Most did not "become" wealthy.........most inherited their wealth.
I don't know that percentage of wealth people inherited vs. earned themselves.
Here you go:
"WHERE THERE'S A WILL
But the money won't be distributed equally among Boomers. In fact, the bulk of the wealth will go to relatively few people. Just 8 percent of all Americans have ever received an inheritance, according to a 1998 study of the Survey of Consumer Finances. (At press time, results of the 2001 survey had not yet been released for demographic analysis.) And according to some estimates, less than 20 percent of Baby Boomers will ever receive an inheritance. Even for those fortunate few, the amount of an inheritance generally isn't astonishing: Most inheritances are less than $25,000, and sources say that this figure isn't likely to change for Baby Boomers.

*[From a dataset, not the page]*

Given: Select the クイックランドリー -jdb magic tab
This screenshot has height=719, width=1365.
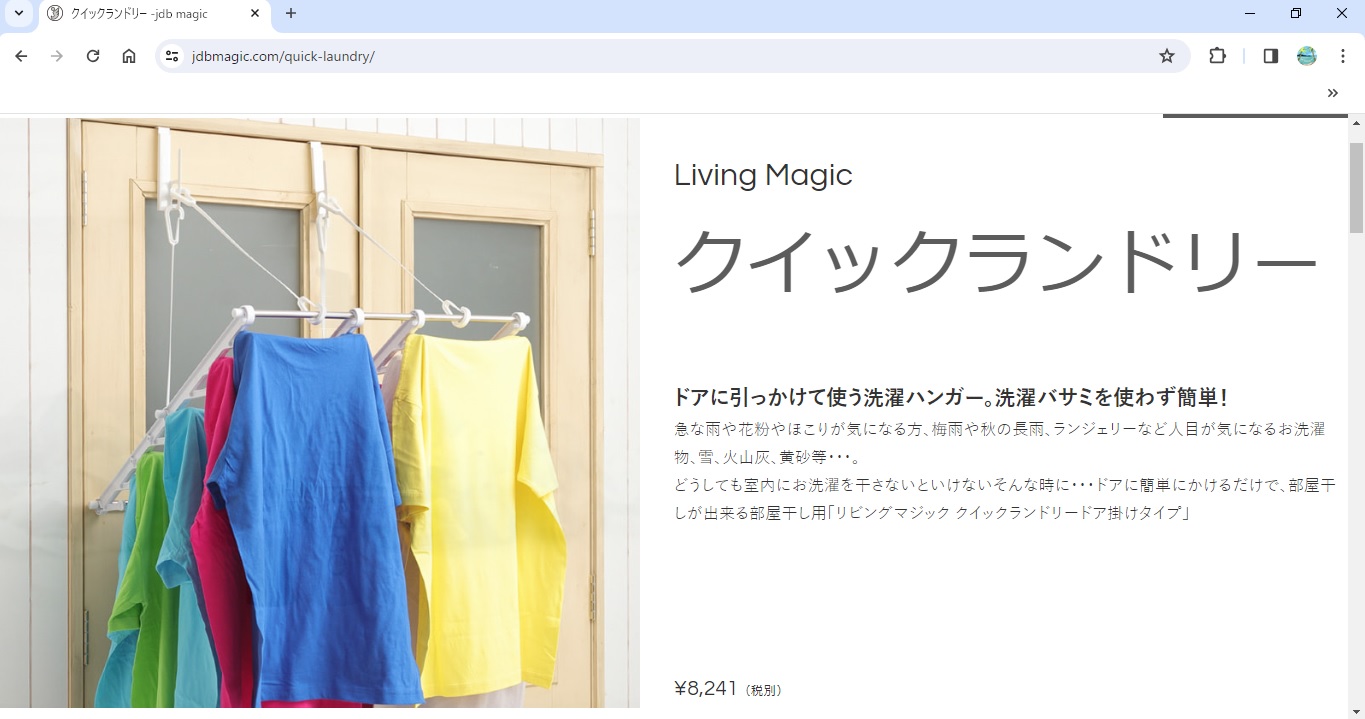Looking at the screenshot, I should [x=140, y=14].
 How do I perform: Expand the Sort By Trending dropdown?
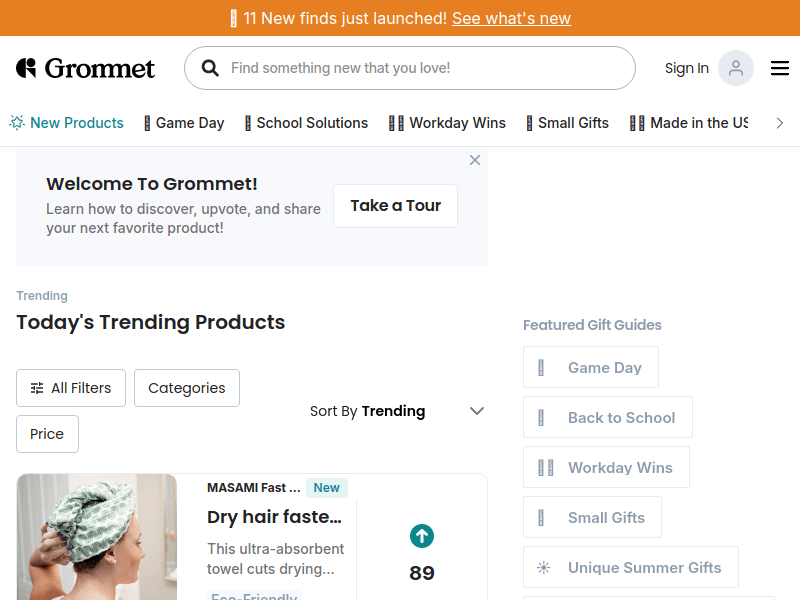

A closer look at the SCF data reveals that an old adage still applies: The rich keep getting richer. Just 1.6 percent of heirs in 1998 received more than $100,000 - and they tended to be the wealthiest Americans. Some 45 percent of people who inherited money were already worth between $1 million and $10 million. By contrast, only 6 percent of Americans who had no net worth on paper received a bequest.
Race and ethnicity also figure into who gets a windfall. An analysis of the same survey found that 23 percent of white Americans had already received an inheritance, compared with only 11 percent of black Americans. For Hispanics, the inheritance rate was 4 percent. And for Asians and other races, it was 9 percent, although the sample size was too small to make general conclusions about these groups.
"Blame the income effect," says Edward Wolff, an economics professor at New York University. "Groups with lower income accumulated fewer assets to transfer as inheritances."
Although some have proclaimed retired African Americans the first minority cohort to have accumulated enough assets to pass on bequests, the SCF data paints a different picture. Despite large gains in income, it seems black Americans aren't amassing significant wealth to pass on to their children. Over the past decade blacks' median income rose 34 percent, while their median inheritance rose only 12 percent. The numbers are most distressing for the elderly. More than half of all blacks in households with a member 70 years or older have no financial assets to speak of, and therefore nothing to bequeath.
"If you look at the history of African Americans, it's mostly been a 200-year struggle for survival," says Rodney Jackson, president of the National Center for Black Philanthropy in Washington, D.C. "We've had to worry about self-preservation in order to survive segregation and Jim Crow laws. We haven't had the luxury of accumulating assets to pass on to another generation."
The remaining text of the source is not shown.